Thursday, July 20, 2017

It’s going to end extremely badly, with stocks set to plummet 40% or more


If the man often hailed as the original "Dr. Doom" is right, the stock market could see another "lurch" higher — at which point investors may want to cash out quickly and run for cover.

Marc Faber, the editor of "The Gloom, Boom & Doom Report' and a perennial bear, isn't backing down from his latest dire prediction that would send stocks plummeting by 40 percent or more.

A drop of that size could take the S&P 500 Index down from Friday's closing price of 2,438 to 1,463.

He used the meteoric rise of FANG stocks, which reflects Facebook, Apple, Netflix and Google (Alphabet), as a glaring bearish signal.

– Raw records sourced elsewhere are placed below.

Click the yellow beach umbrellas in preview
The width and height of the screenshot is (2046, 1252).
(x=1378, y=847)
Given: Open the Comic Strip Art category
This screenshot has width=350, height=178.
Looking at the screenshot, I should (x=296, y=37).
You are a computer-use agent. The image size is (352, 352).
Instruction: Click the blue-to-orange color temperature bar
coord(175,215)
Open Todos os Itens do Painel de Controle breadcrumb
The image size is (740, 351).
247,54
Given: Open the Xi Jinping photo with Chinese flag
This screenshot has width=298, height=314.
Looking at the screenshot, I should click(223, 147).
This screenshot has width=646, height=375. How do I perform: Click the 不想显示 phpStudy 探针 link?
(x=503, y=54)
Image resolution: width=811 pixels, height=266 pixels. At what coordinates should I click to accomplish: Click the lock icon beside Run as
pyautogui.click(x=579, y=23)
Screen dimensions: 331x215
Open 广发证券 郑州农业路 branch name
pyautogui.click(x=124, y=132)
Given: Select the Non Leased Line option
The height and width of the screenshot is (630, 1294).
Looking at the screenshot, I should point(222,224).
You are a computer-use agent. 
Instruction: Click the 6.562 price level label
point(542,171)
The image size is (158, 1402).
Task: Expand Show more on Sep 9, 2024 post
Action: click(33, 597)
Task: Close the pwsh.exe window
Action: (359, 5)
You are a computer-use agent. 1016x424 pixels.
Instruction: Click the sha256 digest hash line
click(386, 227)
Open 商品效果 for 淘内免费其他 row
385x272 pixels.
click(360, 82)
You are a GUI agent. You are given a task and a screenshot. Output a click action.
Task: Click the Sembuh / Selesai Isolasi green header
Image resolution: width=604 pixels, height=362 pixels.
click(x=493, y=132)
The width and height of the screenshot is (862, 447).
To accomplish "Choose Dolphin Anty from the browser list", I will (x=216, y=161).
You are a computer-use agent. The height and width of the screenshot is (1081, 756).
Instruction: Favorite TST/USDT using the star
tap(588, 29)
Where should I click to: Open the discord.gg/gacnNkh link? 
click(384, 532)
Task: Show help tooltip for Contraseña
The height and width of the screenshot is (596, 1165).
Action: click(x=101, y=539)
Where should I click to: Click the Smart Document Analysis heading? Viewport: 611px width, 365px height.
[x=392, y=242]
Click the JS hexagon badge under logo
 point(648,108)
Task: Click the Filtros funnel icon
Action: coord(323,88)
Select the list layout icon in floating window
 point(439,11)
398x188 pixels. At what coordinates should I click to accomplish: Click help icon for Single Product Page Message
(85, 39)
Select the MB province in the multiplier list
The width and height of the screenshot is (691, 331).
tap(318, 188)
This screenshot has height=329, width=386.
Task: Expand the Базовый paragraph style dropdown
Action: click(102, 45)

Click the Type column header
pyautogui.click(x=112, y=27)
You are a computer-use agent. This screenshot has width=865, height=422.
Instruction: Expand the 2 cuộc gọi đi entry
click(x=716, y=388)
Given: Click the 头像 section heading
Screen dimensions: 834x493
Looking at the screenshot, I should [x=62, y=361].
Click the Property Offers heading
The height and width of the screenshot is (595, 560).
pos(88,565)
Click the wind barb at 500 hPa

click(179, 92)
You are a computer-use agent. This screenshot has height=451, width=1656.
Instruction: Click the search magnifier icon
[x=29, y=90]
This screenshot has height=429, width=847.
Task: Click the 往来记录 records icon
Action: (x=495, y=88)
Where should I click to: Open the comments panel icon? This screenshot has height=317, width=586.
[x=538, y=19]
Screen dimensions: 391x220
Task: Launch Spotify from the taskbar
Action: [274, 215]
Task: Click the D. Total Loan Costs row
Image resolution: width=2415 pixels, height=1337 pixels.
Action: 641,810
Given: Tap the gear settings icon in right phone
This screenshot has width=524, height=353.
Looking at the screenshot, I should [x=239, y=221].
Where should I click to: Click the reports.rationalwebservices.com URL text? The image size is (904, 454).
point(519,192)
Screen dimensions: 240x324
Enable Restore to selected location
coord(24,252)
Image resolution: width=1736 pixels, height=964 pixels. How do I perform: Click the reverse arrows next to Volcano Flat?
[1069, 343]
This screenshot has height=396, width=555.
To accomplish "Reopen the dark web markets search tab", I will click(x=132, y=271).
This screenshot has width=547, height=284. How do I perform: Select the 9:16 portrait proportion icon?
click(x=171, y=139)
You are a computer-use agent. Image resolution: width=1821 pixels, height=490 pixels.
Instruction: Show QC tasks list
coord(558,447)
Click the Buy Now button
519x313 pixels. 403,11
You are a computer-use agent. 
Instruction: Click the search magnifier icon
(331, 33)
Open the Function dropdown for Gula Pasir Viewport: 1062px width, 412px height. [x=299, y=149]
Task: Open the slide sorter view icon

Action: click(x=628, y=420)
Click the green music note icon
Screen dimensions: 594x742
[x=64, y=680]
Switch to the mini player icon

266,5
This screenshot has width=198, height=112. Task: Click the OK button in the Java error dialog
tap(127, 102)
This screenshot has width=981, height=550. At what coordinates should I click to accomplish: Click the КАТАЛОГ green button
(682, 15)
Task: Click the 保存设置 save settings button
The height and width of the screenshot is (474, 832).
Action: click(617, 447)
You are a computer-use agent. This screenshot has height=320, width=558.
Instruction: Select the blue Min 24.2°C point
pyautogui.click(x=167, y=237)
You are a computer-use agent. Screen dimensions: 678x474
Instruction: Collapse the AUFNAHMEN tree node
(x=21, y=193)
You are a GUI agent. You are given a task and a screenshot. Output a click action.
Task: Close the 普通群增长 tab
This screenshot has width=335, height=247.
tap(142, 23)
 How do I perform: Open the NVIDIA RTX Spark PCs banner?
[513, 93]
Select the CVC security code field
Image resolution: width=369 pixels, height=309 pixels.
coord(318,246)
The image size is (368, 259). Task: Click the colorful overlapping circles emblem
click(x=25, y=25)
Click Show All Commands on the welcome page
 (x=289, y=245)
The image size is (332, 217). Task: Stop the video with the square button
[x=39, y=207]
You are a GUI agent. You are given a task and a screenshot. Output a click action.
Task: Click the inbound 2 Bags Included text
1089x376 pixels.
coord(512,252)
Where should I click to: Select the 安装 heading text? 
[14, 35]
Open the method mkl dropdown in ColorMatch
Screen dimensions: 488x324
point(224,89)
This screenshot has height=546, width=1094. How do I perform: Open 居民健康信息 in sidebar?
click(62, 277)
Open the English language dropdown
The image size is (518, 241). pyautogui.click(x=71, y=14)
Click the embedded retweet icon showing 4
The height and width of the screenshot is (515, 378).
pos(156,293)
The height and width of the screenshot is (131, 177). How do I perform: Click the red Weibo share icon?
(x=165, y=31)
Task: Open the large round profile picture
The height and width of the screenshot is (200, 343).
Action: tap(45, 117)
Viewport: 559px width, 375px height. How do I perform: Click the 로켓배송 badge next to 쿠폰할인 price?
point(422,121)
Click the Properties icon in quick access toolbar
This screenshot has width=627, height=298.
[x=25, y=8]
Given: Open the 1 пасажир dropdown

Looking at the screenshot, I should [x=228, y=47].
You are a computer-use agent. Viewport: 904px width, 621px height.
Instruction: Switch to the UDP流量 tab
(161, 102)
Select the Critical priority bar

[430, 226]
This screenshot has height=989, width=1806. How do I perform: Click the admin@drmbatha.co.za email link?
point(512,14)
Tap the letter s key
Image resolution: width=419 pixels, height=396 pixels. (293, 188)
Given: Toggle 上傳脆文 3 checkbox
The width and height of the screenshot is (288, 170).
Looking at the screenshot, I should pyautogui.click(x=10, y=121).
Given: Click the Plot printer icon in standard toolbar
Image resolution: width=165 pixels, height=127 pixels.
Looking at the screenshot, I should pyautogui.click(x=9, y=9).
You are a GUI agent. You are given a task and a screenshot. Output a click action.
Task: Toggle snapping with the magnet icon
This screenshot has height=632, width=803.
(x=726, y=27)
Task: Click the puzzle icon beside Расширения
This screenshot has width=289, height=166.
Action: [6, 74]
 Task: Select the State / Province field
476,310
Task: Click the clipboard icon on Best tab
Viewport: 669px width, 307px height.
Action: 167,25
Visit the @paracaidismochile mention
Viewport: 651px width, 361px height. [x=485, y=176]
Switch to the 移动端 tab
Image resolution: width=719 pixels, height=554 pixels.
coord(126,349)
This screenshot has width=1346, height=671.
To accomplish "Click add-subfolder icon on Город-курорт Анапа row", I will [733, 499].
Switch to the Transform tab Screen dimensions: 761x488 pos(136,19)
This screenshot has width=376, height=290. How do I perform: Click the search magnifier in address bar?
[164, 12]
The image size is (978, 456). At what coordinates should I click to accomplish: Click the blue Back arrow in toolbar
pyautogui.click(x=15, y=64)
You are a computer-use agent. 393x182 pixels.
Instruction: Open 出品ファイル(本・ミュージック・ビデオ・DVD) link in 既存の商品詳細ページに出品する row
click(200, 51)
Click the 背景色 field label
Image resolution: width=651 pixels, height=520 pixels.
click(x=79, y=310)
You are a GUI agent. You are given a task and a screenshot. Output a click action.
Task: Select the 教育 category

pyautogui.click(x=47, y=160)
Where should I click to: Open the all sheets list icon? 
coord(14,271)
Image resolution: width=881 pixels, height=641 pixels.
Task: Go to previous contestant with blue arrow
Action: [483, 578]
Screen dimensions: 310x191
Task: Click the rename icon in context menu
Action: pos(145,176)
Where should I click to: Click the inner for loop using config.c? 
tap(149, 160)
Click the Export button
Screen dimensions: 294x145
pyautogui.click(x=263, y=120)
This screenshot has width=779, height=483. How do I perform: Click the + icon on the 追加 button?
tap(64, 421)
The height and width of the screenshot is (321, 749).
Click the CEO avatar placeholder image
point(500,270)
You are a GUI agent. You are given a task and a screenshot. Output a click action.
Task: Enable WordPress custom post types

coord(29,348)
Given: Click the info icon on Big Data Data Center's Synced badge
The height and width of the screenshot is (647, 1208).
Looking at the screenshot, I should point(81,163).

"We've had more than eight years of a bull market. The Nasdaq is being driven by very few stocks," said Faber on Friday's "Trading Nation." That rally "is not a particularly healthy sign from a technical point of view, and valuations are very high," the investor added.

Faber's comments come exactly two weeks after the Nasdaq set its latest intraday record high of 6,341.70.

"You know we have a lot of volatility, and when things will start to go down, they'll go down a lot," he said.

Faber is deeply concerned that wealth has flowed to big corporations and affluent people. He believes the imbalance could eventually disrupt the markets as we know it.

"Either people with money will be taxed heavily ... or we'll have a massive deflation in asset prices — I repeat: massive," he warned. "Eventually the system will break."

Faber is known for correction calls over the years which have never materialized. But he's sticking by his latest call, acknowledging critics have "questioned my sanity."

"We could print enough money that the Dow goes to 100,000. All I'm saying is it will end very badly, extremely badly," he said.

But it's not all gloom. Faber notes it could also give investors a rare "out-sized" buying opportunity similar to 2003 and 2009, when deep corrections gave traders a chance to load up on cheap assets.